A run of records
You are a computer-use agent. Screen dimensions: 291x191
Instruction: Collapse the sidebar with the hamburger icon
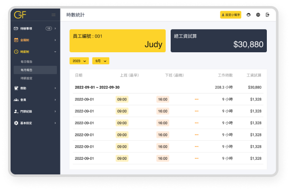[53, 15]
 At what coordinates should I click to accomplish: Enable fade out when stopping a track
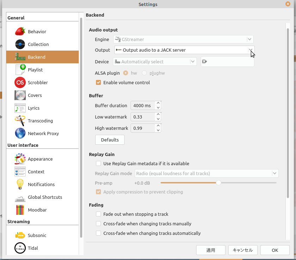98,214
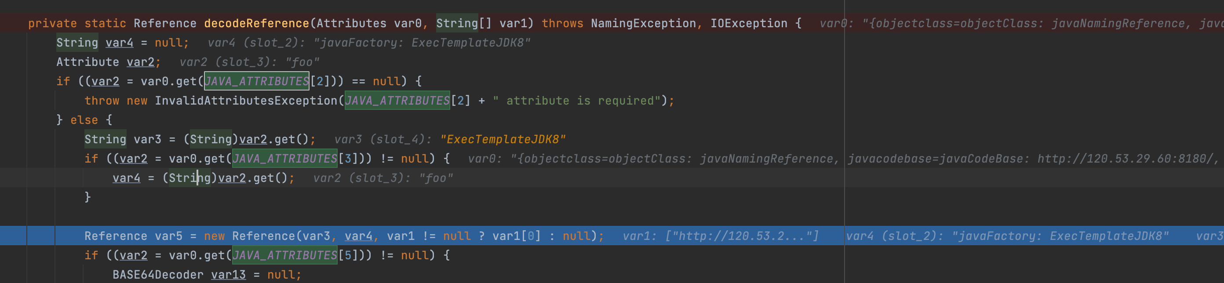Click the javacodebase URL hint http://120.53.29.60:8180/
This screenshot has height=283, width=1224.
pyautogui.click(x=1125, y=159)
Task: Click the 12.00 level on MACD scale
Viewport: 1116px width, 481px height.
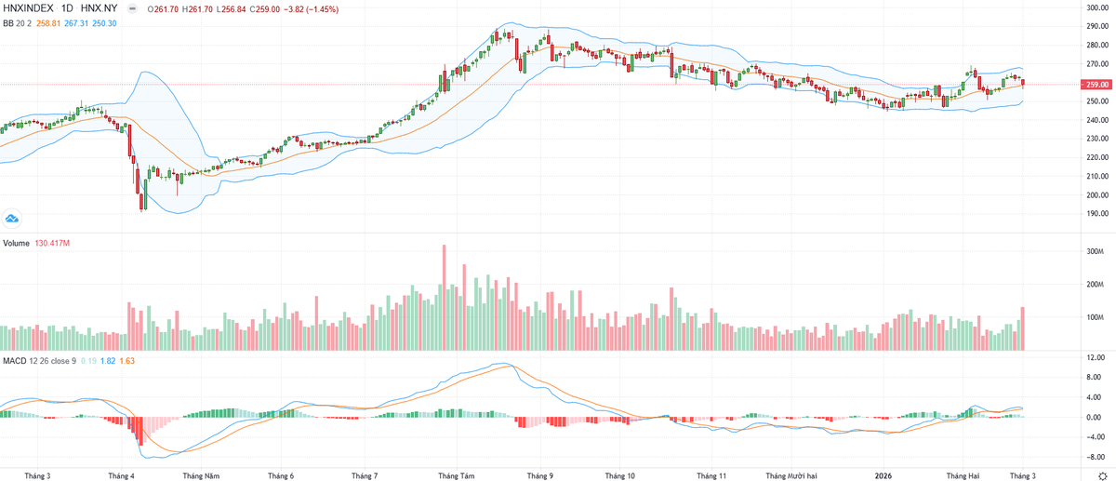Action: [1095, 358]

- _Work to complete_
Put the lines of the listing above into a Markdown table with the columns n and Line, numbering each row and skipping blank lines. Leave the pictures out of the answer.

- _Output below_
| n | Line |
|---|---|
| 1 | You are a computer-use agent. Screen dimensions: 291x191 |
| 2 | Instruction: Collapse the sidebar with the hamburger icon |
| 3 | [53, 15] |
| 4 |  At what coordinates should I click to accomplish: Enable fade out when stopping a track |
| 5 | 98,214 |
| 6 | Click the javacodebase URL hint http://120.53.29.60:8180/ |
| 7 | This screenshot has height=283, width=1224. |
| 8 | pyautogui.click(x=1125, y=159) |
| 9 | Task: Click the 12.00 level on MACD scale |
| 10 | Viewport: 1116px width, 481px height. |
| 11 | Action: [1095, 358] |